None of those issues are likely to cause one coach or athletic director to leap across the meeting table and grab another by the throat. The days of outright hostility are gone and, as long as you keep Ole Miss and Mississippi State on opposite ends of the room, there isn’t much chance of the occasional coffee cup flying through the air with malignant intent. If there is a legacy that would have made the late commissioner Mike Slive proud, it would be the spirit of cooperation. There was little to be gained by infighting. Also, no one is inclined to rock the boat when the boat’s main purpose is to pull up to the dock and load up with money.

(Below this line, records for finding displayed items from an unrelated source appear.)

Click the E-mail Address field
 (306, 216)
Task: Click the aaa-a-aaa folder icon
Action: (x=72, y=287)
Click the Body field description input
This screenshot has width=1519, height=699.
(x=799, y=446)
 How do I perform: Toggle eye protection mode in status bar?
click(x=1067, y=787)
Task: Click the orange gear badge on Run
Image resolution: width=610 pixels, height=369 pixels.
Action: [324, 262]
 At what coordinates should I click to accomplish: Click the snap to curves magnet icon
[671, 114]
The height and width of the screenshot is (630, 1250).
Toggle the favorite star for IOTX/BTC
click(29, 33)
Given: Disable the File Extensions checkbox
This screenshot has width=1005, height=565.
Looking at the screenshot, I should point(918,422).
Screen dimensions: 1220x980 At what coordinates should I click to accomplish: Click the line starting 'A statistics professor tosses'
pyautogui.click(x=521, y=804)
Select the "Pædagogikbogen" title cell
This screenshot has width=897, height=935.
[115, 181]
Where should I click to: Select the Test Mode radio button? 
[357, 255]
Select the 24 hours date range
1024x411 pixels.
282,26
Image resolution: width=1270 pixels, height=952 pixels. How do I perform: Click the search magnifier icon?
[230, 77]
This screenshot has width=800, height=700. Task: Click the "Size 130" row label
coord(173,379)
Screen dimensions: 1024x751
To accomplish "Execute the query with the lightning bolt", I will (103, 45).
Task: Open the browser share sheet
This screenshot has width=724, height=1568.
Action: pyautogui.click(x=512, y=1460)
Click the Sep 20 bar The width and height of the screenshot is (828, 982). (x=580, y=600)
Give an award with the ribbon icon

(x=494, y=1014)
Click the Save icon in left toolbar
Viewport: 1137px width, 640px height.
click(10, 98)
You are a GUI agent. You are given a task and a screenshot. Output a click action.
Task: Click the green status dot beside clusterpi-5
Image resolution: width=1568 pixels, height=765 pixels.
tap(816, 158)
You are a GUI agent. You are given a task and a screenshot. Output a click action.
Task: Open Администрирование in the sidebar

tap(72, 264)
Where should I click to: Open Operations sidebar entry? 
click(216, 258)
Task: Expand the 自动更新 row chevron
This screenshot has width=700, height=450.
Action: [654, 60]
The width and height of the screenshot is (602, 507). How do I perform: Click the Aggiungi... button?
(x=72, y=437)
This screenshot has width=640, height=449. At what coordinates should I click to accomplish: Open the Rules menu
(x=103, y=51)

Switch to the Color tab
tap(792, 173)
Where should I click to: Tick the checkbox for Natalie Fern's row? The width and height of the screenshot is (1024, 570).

On the celebration side, the SEC had a good year if not a rare vintage. The league had two teams play for the College Football Playoff Championship, which is important in itself and has the added value of annoying fans from the other conferences to no end. Men’s basketball showed improvement across the league although there was not a Final Four appearance to show for it. Baseball has not concluded yet but the SEC has a strong chance to repeat with defending champion Florida and three other national Top 8 seeds. The women’s sports have been strong all year although three heartbreaking second-place finishes — Mississippi State in basketball, Vanderbilt in tennis and the Alabama women’s golf team in a gut-wrenching playoff against Arizona — kept a strong year from being amazing.

Only two men’s programs made the unofficial trifecta of a bowl game and the NCAA tournament field in basketball and baseball — Texas A&M and Auburn. For the Tigers, it was the first time to achieve all three in 17 years, due to the long basketball drought at AU. (Alabama has not achieved all three since 2011 as baseball and basketball have had ups and downs.) Florida, normally a standard-bearer for the league in all sports, had a bad year in football (I had forgotten that it was as bad as 4-7 until I looked it up) but won’t stay down for long.

Nothing in athletics is perfect, and that includes the SEC. There will be more and more pressure about the meaning of amateurism as time goes by. There will be other issues. But for the most part, the only threatening clouds on the horizon this week came in with Tropical Storm Alberto.